What I cannot execute, I do not understand: Training and Evaluating LLMs on Program Execution Traces
This work addresses the problem of improving LLMs' code understanding for the machine learning and programming communities, particularly those working on code generation and understanding tasks.
The authors tackled the problem of improving large language models' (LLMs) code understanding capabilities by training and evaluating them on program execution traces, achieving around 80% accuracy on CruxEval and MBPP. This was done by modeling real-world program execution traces without requiring manual test annotations.
Code generation and understanding are critical capabilities for large language models (LLMs). Thus, most LLMs are pretrained and fine-tuned on code data. However, these datasets typically treat code as static strings and rarely exploit the dynamic information about their execution. Building upon previous work on trace modeling, we study Execution Tuning (E.T.), a training procedure in which we explicitly model real-world program execution traces without requiring manual test annotations. We train and evaluate models on different execution trace granularities (line and instruction-level) and strategies on the task of output prediction, obtaining around 80% accuracy on CruxEval and MBPP, and showing the advantages of dynamic scratchpads (i.e., self-contained intermediate computations updated by the model rather than accumulated as a history of past computations) on long executions (up to 14k steps). Finally, we discuss E.T.'s practical applications.

Your objective: In the text on Execution Tuning, please list every verb whose grammatical subject is the word "we". You will not need the dataset entries for this.

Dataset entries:
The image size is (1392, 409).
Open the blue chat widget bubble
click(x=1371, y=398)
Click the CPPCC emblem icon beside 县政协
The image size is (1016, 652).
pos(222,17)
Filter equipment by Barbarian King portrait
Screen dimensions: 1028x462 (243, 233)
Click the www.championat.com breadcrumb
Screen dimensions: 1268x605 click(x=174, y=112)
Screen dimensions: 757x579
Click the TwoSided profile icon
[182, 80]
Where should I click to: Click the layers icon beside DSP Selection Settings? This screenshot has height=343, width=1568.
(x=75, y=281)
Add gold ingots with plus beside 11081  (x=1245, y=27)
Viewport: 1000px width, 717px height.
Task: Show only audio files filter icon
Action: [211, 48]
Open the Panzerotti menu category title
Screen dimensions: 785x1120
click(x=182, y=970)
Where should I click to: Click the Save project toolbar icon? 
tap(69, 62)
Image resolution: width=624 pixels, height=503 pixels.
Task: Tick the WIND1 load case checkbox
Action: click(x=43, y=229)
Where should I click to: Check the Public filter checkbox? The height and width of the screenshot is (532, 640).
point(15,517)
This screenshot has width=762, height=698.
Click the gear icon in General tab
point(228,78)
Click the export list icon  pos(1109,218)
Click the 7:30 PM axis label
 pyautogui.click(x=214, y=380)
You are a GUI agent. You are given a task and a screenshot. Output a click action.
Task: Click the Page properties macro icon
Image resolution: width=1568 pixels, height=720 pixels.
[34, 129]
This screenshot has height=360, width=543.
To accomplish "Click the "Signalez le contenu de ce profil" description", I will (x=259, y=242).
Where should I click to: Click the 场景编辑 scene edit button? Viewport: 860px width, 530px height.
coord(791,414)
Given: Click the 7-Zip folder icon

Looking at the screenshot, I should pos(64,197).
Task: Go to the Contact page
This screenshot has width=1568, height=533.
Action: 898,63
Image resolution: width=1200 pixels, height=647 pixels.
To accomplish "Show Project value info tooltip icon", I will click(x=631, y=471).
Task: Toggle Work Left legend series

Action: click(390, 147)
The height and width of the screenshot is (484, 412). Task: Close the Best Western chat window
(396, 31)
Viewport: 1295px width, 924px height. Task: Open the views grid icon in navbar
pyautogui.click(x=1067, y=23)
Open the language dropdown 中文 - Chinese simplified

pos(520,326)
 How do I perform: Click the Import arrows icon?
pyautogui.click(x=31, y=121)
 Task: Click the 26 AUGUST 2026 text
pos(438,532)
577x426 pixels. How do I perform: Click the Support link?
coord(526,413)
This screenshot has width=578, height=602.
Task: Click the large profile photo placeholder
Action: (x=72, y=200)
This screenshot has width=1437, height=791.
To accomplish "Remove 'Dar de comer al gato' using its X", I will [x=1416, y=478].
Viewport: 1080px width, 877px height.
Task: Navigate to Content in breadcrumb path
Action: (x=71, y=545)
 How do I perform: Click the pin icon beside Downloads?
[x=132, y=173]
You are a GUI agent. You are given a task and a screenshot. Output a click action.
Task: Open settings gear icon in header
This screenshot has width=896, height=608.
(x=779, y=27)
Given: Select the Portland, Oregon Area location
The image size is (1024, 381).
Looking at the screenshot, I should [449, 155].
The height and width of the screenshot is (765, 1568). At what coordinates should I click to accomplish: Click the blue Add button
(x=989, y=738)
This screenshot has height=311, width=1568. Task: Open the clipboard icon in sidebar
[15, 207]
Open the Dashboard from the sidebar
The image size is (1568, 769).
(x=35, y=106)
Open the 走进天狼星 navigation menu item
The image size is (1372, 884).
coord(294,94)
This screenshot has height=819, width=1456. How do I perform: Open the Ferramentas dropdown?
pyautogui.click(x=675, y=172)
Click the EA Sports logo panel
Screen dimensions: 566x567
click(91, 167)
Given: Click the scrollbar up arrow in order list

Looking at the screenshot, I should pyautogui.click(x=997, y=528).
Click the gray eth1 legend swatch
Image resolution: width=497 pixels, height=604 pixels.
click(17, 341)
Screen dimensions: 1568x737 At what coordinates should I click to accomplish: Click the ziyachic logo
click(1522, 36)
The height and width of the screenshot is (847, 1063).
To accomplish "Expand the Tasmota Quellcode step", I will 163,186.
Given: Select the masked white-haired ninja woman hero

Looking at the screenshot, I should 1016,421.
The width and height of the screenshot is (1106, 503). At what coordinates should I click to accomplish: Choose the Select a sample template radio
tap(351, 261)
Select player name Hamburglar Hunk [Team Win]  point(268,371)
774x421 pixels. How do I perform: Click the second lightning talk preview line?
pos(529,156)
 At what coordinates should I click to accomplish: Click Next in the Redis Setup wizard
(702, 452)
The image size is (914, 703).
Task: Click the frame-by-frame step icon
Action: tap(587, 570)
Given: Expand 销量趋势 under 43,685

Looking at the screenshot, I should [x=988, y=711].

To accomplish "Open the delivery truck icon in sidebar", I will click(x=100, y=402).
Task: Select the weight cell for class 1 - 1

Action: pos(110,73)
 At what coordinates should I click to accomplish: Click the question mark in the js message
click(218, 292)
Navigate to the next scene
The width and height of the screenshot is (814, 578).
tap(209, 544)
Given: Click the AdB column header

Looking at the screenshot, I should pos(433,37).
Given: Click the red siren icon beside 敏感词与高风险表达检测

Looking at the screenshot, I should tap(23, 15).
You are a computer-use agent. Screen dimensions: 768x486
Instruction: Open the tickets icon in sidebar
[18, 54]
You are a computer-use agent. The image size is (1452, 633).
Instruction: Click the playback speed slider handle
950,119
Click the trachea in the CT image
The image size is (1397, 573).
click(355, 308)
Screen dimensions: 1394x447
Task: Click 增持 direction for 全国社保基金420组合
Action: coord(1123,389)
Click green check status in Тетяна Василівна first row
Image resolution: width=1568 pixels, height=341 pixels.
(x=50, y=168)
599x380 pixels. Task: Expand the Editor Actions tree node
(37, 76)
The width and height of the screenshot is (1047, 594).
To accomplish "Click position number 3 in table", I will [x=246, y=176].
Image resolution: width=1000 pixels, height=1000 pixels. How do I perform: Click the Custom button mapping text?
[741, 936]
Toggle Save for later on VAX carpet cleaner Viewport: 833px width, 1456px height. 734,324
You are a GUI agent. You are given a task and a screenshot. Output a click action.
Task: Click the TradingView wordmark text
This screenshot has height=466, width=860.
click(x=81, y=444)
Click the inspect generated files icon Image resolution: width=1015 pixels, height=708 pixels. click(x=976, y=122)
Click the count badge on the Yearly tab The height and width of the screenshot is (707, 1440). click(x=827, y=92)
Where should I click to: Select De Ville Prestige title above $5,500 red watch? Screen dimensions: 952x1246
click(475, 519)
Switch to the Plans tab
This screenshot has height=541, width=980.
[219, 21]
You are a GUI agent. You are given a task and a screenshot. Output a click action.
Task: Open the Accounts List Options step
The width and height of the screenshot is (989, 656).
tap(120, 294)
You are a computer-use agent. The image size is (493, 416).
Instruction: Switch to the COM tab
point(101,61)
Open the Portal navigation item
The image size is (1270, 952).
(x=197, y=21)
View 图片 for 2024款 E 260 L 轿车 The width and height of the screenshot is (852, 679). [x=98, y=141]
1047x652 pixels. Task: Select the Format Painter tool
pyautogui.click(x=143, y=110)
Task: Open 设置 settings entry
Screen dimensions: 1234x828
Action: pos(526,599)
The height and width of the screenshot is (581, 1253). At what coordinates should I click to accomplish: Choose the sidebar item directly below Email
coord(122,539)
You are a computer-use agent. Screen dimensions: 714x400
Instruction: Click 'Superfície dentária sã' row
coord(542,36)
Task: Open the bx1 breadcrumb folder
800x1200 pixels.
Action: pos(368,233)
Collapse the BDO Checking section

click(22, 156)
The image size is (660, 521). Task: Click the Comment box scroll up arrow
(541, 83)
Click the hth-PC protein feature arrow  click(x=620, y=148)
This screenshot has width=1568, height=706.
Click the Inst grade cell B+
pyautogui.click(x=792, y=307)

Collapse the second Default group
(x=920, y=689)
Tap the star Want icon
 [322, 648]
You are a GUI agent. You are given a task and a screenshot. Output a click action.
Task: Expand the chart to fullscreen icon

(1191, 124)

Answer space: study, model, train, evaluate, discuss